# Raw data
◇ ◇ ◇ ◇ ◇

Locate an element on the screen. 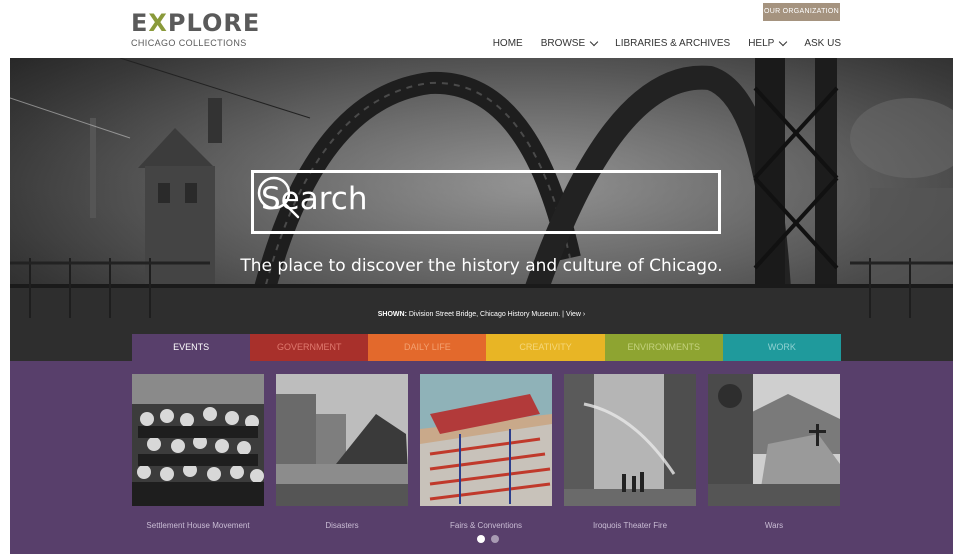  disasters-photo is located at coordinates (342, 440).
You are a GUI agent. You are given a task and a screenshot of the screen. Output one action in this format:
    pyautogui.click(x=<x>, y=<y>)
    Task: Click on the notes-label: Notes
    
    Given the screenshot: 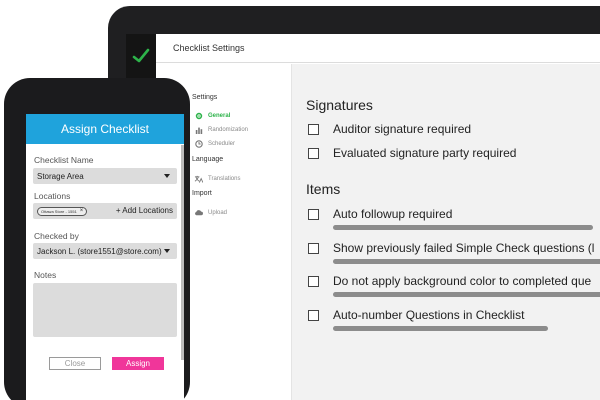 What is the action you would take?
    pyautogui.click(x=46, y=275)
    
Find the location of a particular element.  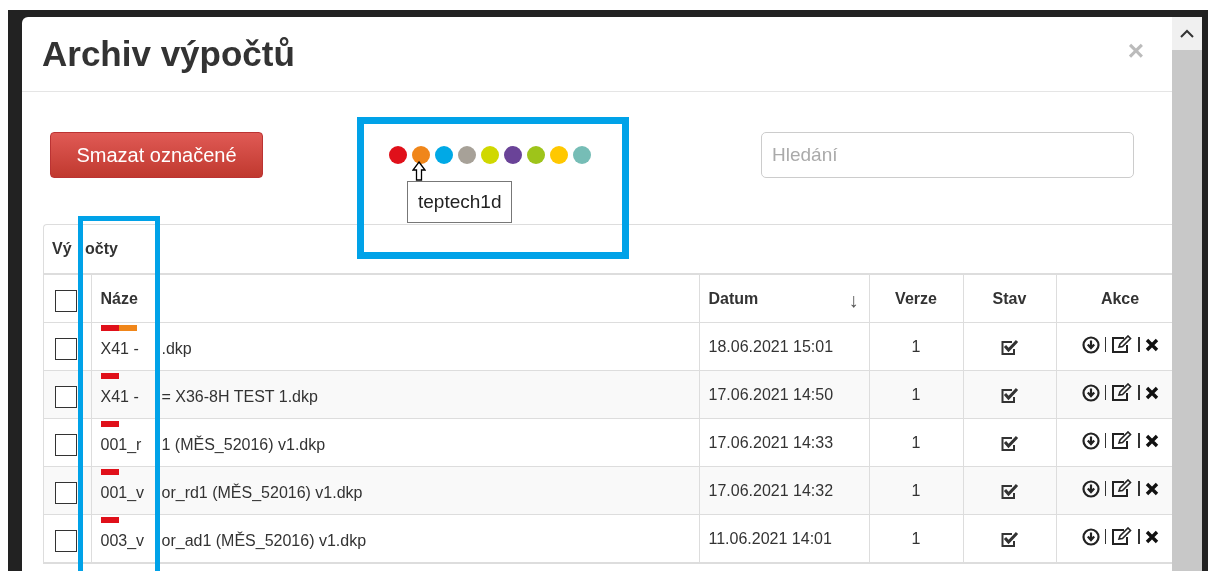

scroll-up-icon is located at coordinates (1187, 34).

◇ ◇ ◇ ◇ ◇

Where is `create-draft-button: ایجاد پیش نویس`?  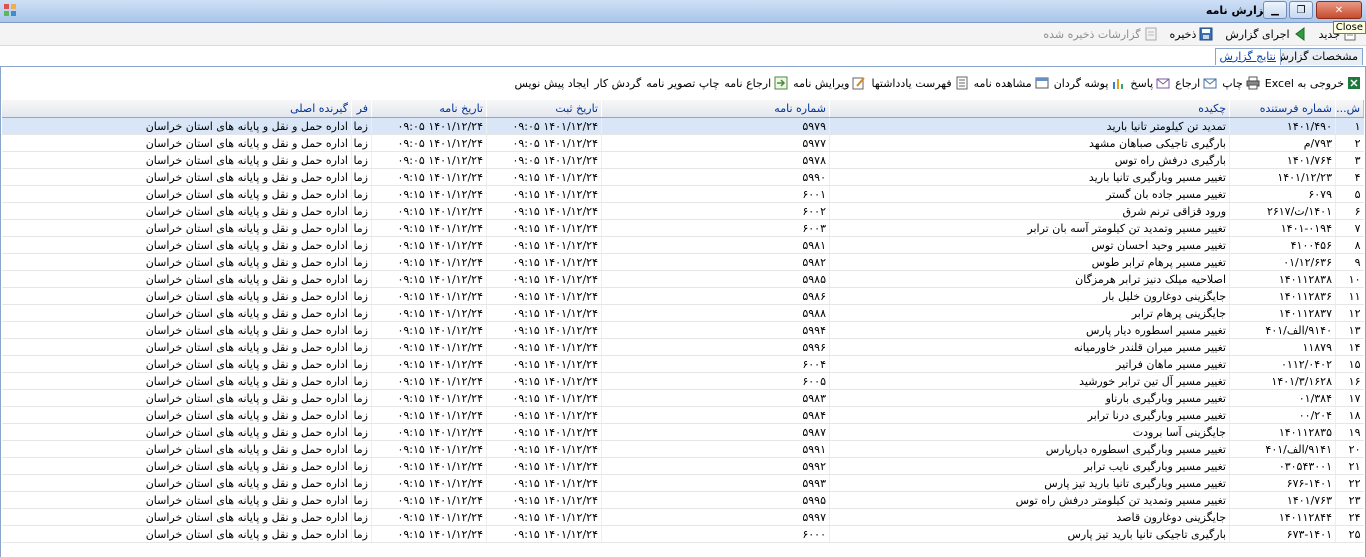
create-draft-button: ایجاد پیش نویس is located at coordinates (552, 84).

◇ ◇ ◇ ◇ ◇

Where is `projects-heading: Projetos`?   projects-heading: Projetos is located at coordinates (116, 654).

◇ ◇ ◇ ◇ ◇

# Exercise aim
Turn the part of the rows above that opens with the line containing "You are a GUI" and closes with the line containing "Task: Click on the notes-label: Notes", both lines included, into a numbered list, leaving out any blank lines.

# Exercise output
1. You are a GUI agent. You are given a task and a screenshot of the screen. Output one action in this format:
2.     pyautogui.click(x=<x>, y=<y>)
3.     Task: Click on the notes-label: Notes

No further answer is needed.